Scan the entries line by line and return those with "menu".
::: Supplied entries :::
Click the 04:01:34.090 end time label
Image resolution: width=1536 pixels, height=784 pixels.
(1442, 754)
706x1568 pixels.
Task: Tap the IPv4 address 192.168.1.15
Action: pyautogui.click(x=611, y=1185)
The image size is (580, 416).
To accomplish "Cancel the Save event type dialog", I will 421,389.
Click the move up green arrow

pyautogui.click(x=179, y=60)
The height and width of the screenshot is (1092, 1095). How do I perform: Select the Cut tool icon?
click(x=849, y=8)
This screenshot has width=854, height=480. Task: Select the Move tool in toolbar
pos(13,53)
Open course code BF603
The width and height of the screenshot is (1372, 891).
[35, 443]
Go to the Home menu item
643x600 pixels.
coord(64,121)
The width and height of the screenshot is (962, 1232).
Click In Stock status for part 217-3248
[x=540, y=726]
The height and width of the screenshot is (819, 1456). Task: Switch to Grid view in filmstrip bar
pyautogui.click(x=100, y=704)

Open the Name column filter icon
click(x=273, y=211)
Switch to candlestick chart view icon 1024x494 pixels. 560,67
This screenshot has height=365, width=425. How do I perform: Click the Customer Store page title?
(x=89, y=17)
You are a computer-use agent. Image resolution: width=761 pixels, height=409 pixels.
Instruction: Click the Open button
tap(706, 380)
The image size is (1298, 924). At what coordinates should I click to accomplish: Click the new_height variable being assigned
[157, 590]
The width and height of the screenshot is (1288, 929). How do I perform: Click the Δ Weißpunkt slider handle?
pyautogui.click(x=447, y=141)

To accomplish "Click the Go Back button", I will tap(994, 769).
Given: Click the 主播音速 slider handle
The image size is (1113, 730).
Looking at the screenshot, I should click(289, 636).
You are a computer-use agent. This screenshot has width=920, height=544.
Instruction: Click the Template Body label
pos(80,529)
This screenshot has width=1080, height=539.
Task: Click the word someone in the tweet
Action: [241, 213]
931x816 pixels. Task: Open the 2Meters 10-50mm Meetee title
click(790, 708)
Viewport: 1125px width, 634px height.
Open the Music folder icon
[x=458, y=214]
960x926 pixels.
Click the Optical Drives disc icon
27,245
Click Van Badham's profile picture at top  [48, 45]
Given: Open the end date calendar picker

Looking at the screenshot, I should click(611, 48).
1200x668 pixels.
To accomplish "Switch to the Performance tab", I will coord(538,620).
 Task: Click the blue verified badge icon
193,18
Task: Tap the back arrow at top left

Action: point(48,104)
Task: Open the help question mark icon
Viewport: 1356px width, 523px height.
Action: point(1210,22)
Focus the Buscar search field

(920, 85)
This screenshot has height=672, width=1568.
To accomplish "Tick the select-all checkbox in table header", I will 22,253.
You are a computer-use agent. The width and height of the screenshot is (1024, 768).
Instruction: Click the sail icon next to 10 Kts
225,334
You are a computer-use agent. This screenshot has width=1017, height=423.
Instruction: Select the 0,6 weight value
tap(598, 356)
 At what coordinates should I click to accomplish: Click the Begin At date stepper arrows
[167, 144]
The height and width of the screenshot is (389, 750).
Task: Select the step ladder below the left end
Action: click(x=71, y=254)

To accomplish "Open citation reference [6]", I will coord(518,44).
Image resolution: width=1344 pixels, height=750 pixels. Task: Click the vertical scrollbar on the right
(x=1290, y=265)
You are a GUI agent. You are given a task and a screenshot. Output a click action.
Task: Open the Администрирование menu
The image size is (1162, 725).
:::
Output below -
Go to the Home menu item
Task: Open the Администрирование menu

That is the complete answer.